IF HE were inclined to glance at the world rankings – which yesterday saw American Johnson Wagner jump 106 places to 92nd on the list on the back of his Sony Open win – then Pádraig Harrington, in South Africa for his seasonal debut in the limited-field Volvo Champions tournament at Fancourt, would have noticed his early-season task had just got harder.
The 40-year-old Dubliner has slipped to 89th in the latest world rankings, all of which makes his seasonal return to competition rather timely.
Indeed, time is against him: Harrington must break into the world’s top 64 by early-February if he is to secure a place in the WGC-Accenture Matchplay which, especially in a Ryder Cup year, offers players an edge – in world points and on the money list – in their attempts to make Jose Maria Olazabal’s team for Chicago come September.
In acknowledging that the Ryder Cup, as ever, is one of his goals for the season, Harrington is also aware failing to make the fields for the Accenture and the WGC-Cadillac championship a fortnight later would hurt his chances of making a seventh European team.

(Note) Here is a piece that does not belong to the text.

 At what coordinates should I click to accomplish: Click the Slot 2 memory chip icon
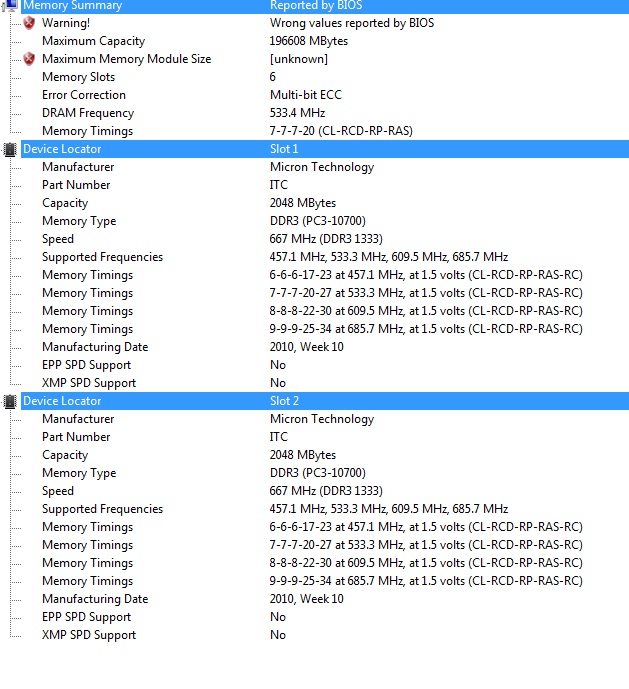pos(10,401)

“I’ve put myself really behind the eight ball, I’ve got to have a good year to make the team,” affirmed Harirngton, who currently sits in 40th place in the world points list and in 49th on the European Tour table.
He knows it becomes an even bigger ask if he misses the WGC events with their bountiful points.
Harrington – one of three Irish players competing in Fancourt this week alongside Ulstermen Darren Clarke and Michael Hoey – is heading into the event, which has a €350,000 top prize, aware he has a lot of ground to make up in the coming weeks as he follows Fancourt by playing in next week’s Abu Dhabi tournament and then the ATT Pebble Beach Pro-am after which the field for the matchplay is finalise.
After a disappointing season in 2011, Harrington is gung-ho about the season ahead. “I believe I am going to have a good year because I found myself at the end (of 2011) in a very nice place on the golf course.
“I am not carrying any burdens on my shoulder. I am playing the game for the sake of the game and I am finding myself very relaxed when I come off,” he said.
Meanwhile, Peter Dawson, the chief executive of the RA, has paid a visit to Royal Portrush to assess the course’s prospects of being added to the rota of courses for the British Open.
“What was heartening was to see the standard of the roads around Portrush and the number of places to stay. There isn’t one big hotel but there are any number of medium-sized ones. The biggest question, of course, is the commercial aspect of going to Ireland.
“Plus, spectator movement would be difficult. There is a lot of bracken and stuff off the fairways. Even if that were removed, the terrain is so severe it is hard to imagine armies of spectators out there. The course is almost too good to have spectators on it.
“Anyway, no decision has yet been made. I don’t want to give anyone the impression that we are going there. But we do have more people going over to have a look relatively soon.
"And we will be very interested to see how the course copes commercially and in terms of spectator movement when the Irish Open (June 28th-July 1st) is held there later this year. So we are taking it seriously," Dawson told The Scotsmannewspaper.